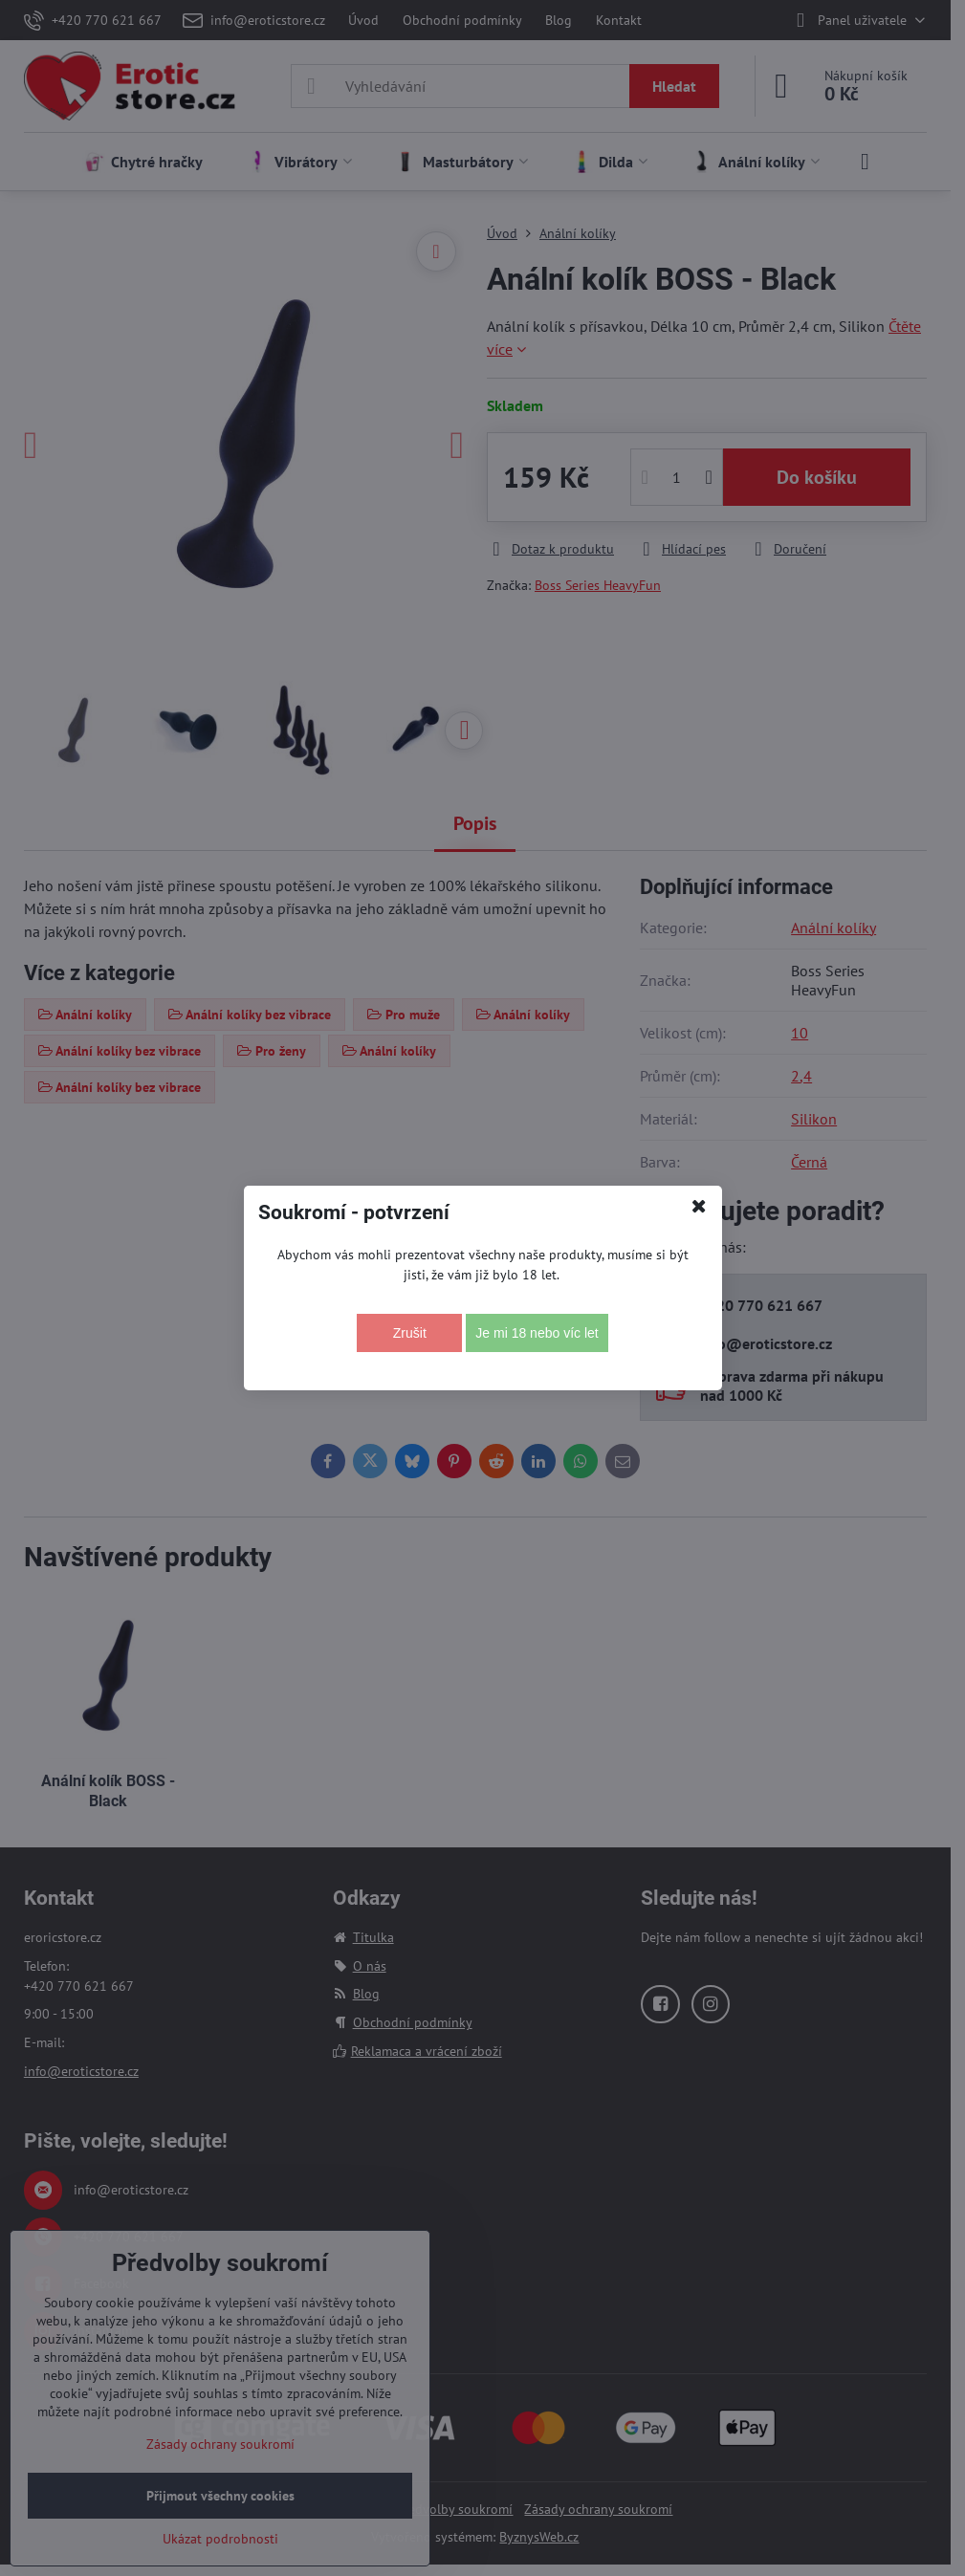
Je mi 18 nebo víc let (536, 1333)
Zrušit (410, 1333)
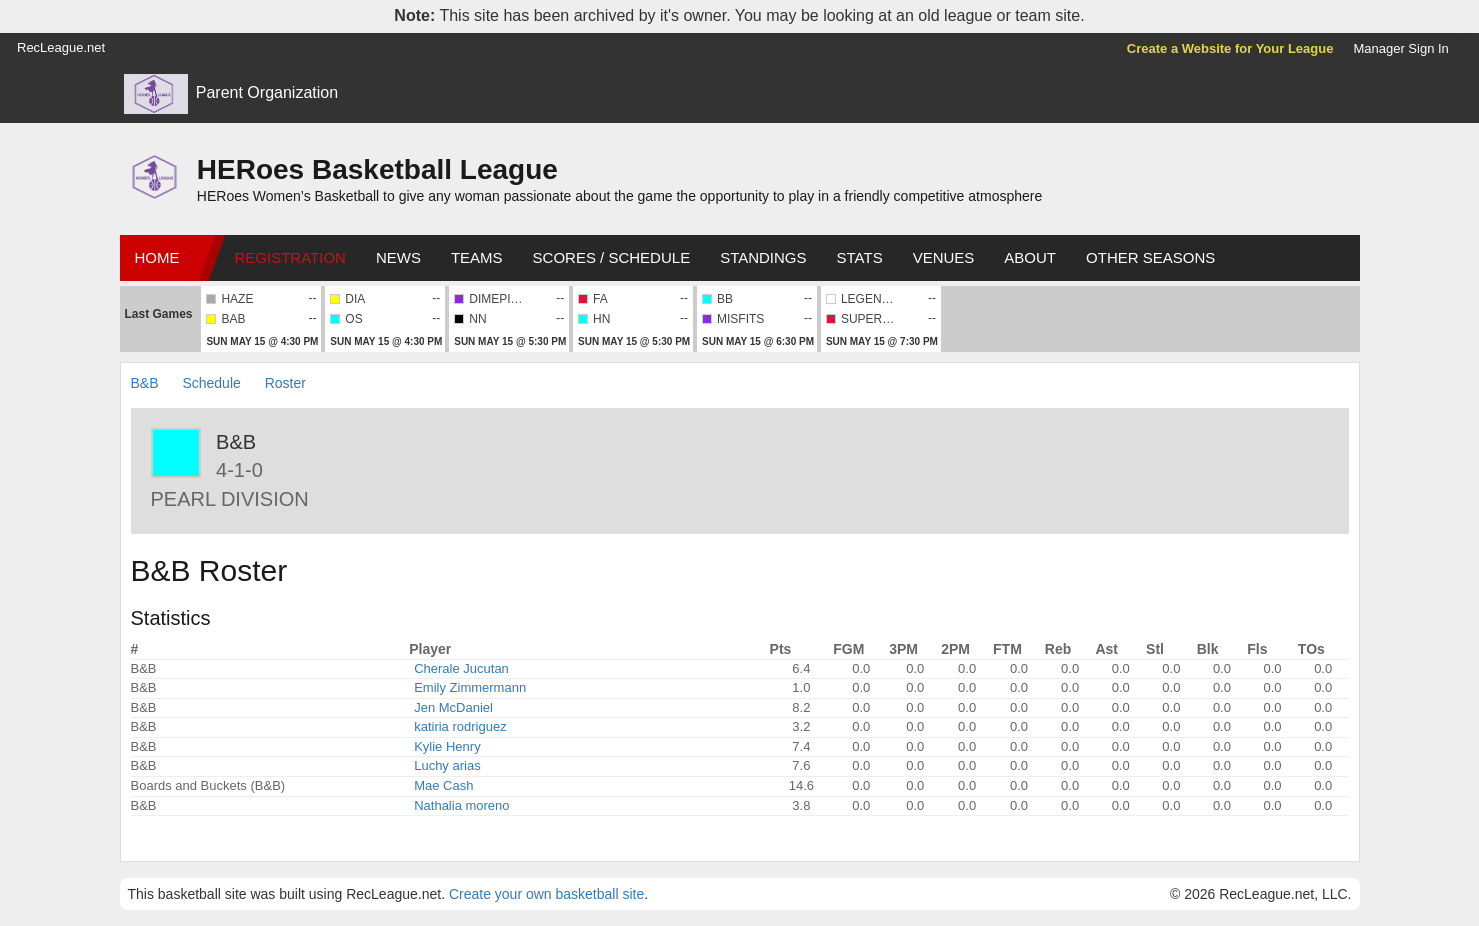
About (1030, 257)
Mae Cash (443, 785)
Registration (290, 257)
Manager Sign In (1400, 48)
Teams (477, 257)
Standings (763, 257)
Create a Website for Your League (1230, 48)
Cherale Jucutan (461, 668)
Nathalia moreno (461, 805)
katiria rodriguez (460, 726)
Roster (285, 383)
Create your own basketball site (546, 894)
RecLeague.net (61, 47)
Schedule (211, 383)
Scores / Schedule (612, 257)
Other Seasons (1150, 257)
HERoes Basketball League (377, 169)
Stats (860, 257)
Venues (944, 257)
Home (157, 257)
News (398, 257)
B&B (145, 383)
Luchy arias (447, 765)
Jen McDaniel (453, 707)
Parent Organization (267, 92)
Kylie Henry (447, 746)
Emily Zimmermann (470, 687)
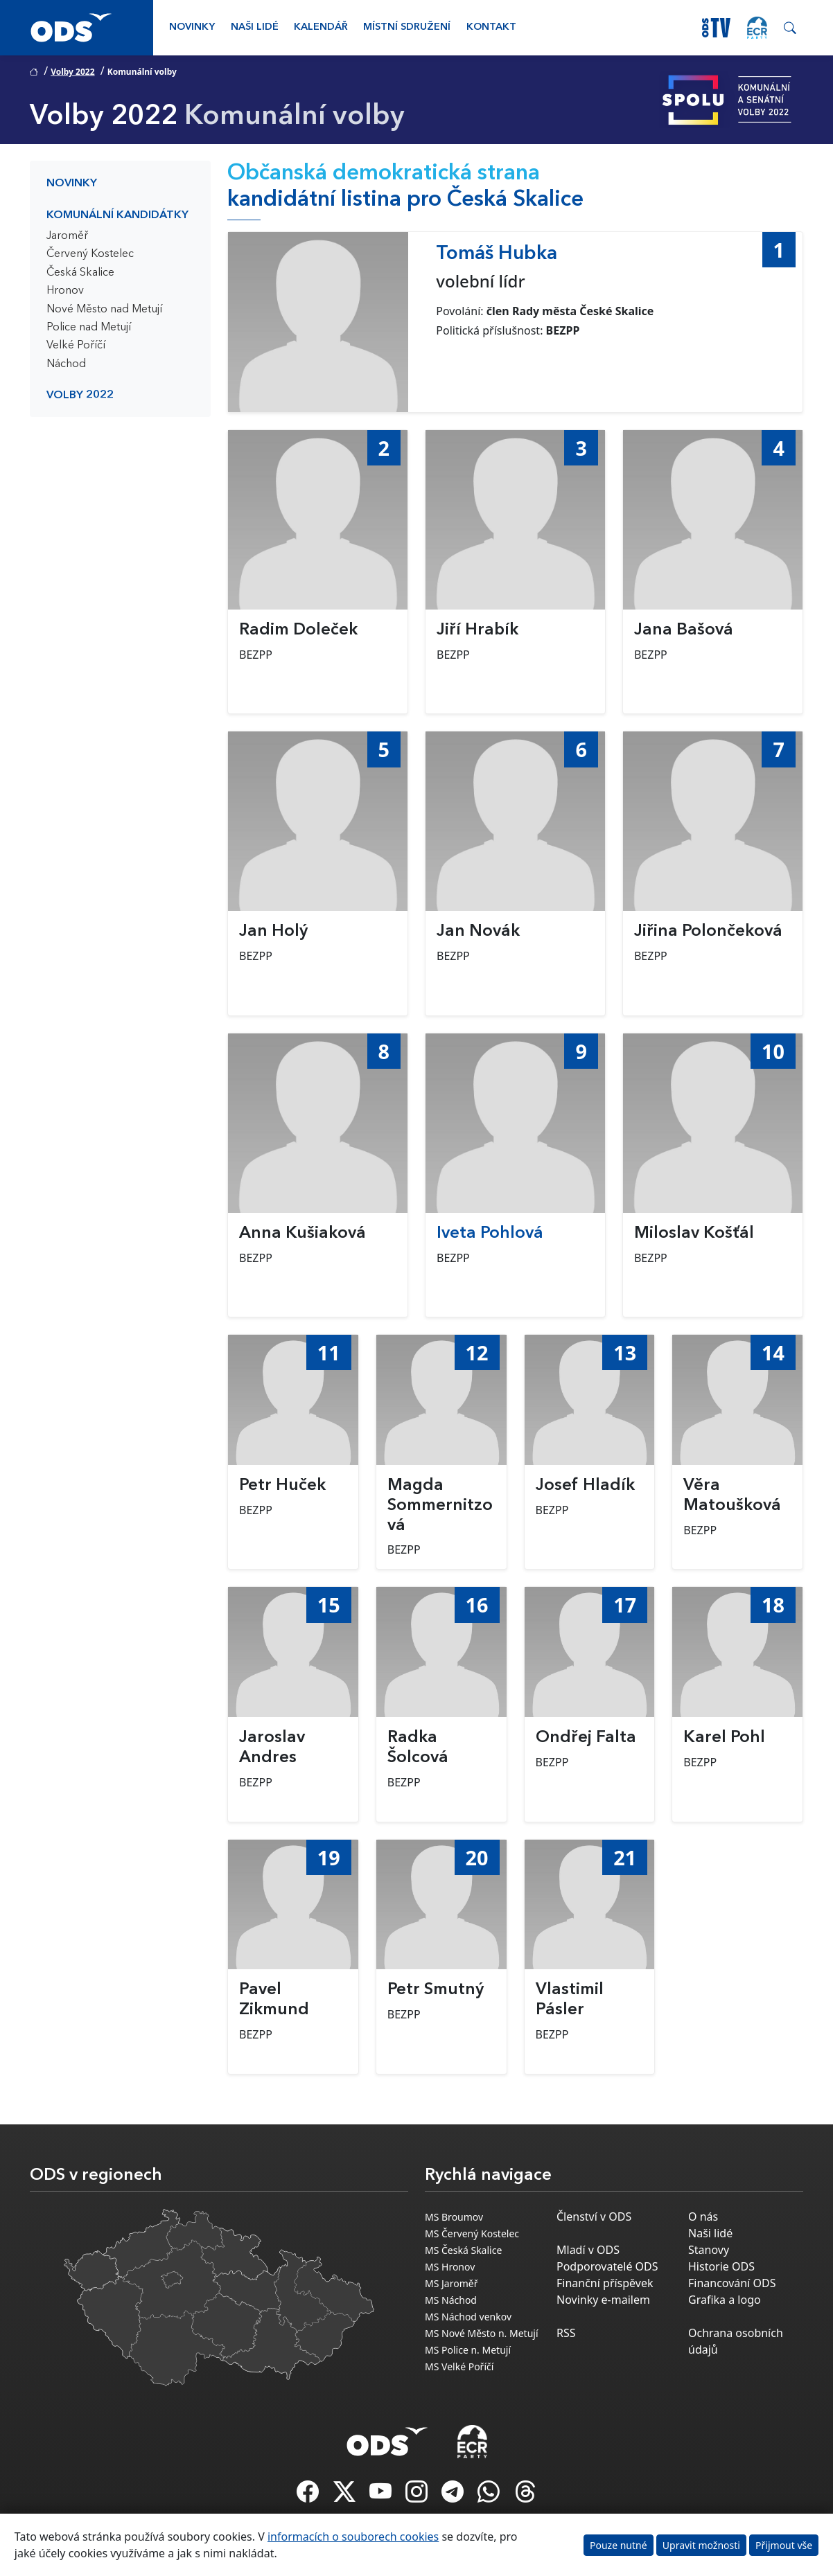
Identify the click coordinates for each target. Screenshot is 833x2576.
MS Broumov (454, 2216)
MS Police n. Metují (468, 2349)
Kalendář (321, 27)
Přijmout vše (783, 2545)
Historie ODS (721, 2266)
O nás (703, 2216)
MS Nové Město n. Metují (481, 2333)
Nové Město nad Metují (104, 309)
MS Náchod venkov (468, 2316)
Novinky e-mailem (603, 2299)
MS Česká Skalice (463, 2250)
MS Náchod (451, 2300)
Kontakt (491, 27)
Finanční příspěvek (605, 2283)
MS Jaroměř (451, 2283)
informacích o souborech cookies (353, 2536)
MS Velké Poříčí (459, 2366)
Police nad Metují (88, 327)
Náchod (66, 364)
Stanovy (708, 2249)
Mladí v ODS (588, 2249)
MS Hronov (450, 2266)
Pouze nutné (618, 2545)
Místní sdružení (406, 27)
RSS (566, 2332)
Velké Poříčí (75, 345)
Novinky (192, 27)
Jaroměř (67, 236)
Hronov (65, 290)
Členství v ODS (593, 2216)
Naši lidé (255, 27)
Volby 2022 (72, 72)
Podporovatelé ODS (607, 2266)
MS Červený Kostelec (472, 2233)
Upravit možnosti (701, 2545)
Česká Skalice (80, 272)
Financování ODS (731, 2283)
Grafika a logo (724, 2299)
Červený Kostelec (90, 254)
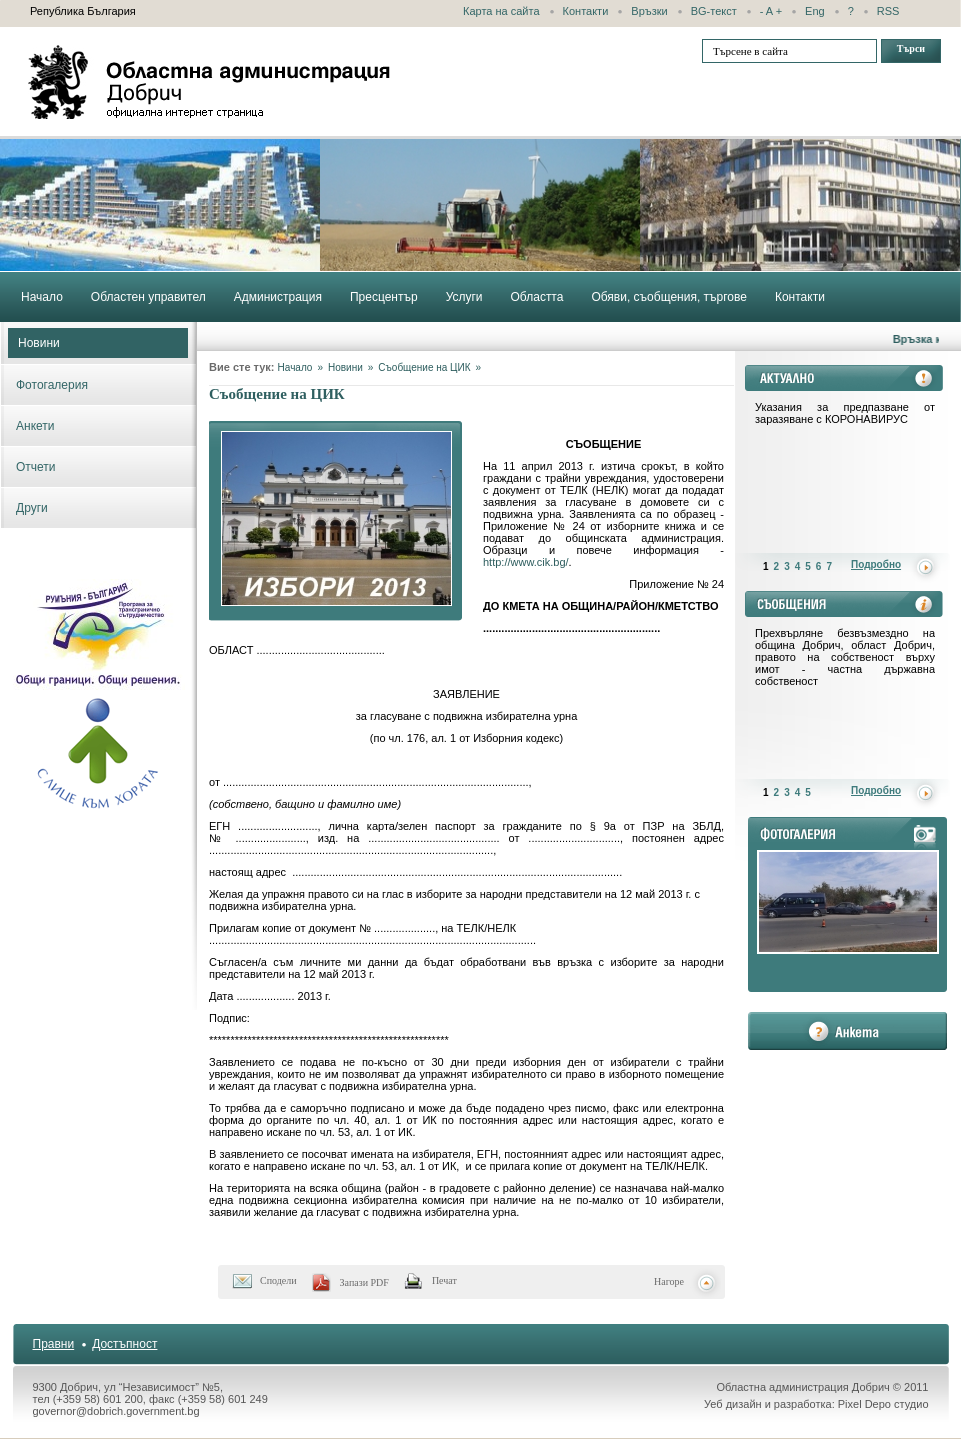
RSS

The request -> Lay out every line of the items above as a JSON list of strings, one string per line, leaving out blank lines and the pictures.

Solution to the problem ->
[
  "Je mi 18 nebo víc let (536, 1333)",
  "Zrušit (410, 1333)",
  "About (1030, 257)",
  "Mae Cash (443, 785)",
  "Registration (290, 257)",
  "Manager Sign In (1400, 48)",
  "Teams (477, 257)",
  "Standings (763, 257)",
  "Create a Website for Your League (1230, 48)",
  "Cherale Jucutan (461, 668)",
  "Nathalia moreno (461, 805)",
  "katiria rodriguez (460, 726)",
  "Roster (285, 383)",
  "Create your own basketball site (546, 894)",
  "RecLeague.net (61, 47)",
  "Schedule (211, 383)",
  "Scores / Schedule (612, 257)",
  "Other Seasons (1150, 257)",
  "HERoes Basketball League (377, 169)",
  "Stats (860, 257)",
  "Venues (944, 257)",
  "Home (157, 257)",
  "News (398, 257)",
  "B&B (145, 383)",
  "Luchy arias (447, 765)",
  "Jen McDaniel (453, 707)",
  "Parent Organization (267, 92)",
  "Kylie Henry (447, 746)",
  "Emily Zimmermann (470, 687)",
  "Identify the click coordinates for each target. Screenshot is 833x2576.",
  "MS Broumov (454, 2216)",
  "MS Police n. Metují (468, 2349)",
  "Kalendář (321, 27)",
  "Přijmout vše (783, 2545)",
  "Historie ODS (721, 2266)",
  "O nás (703, 2216)",
  "MS Nové Město n. Metují (481, 2333)",
  "Nové Město nad Metují (104, 309)",
  "MS Náchod venkov (468, 2316)",
  "Novinky e-mailem (603, 2299)",
  "MS Česká Skalice (463, 2250)",
  "MS Náchod (451, 2300)",
  "Kontakt (491, 27)",
  "Finanční příspěvek (605, 2283)",
  "MS Jaroměř (451, 2283)",
  "informacích o souborech cookies (353, 2536)",
  "MS Velké Poříčí (459, 2366)",
  "Police nad Metují (88, 327)",
  "Náchod (66, 364)",
  "Stanovy (708, 2249)",
  "Mladí v ODS (588, 2249)",
  "MS Hronov (450, 2266)",
  "Pouze nutné (618, 2545)",
  "Místní sdružení (406, 27)",
  "RSS (566, 2332)",
  "Velké Poříčí (75, 345)",
  "Novinky (192, 27)",
  "Jaroměř (67, 236)",
  "Hronov (65, 290)",
  "Členství v ODS (593, 2216)",
  "Naši lidé (255, 27)",
  "Volby 2022 (72, 72)",
  "Podporovatelé ODS (607, 2266)",
  "MS Červený Kostelec (472, 2233)",
  "Upravit možnosti (701, 2545)",
  "Česká Skalice (80, 272)",
  "Financování ODS (731, 2283)",
  "Grafika a logo (724, 2299)",
  "Červený Kostelec (90, 254)",
  "RSS"
]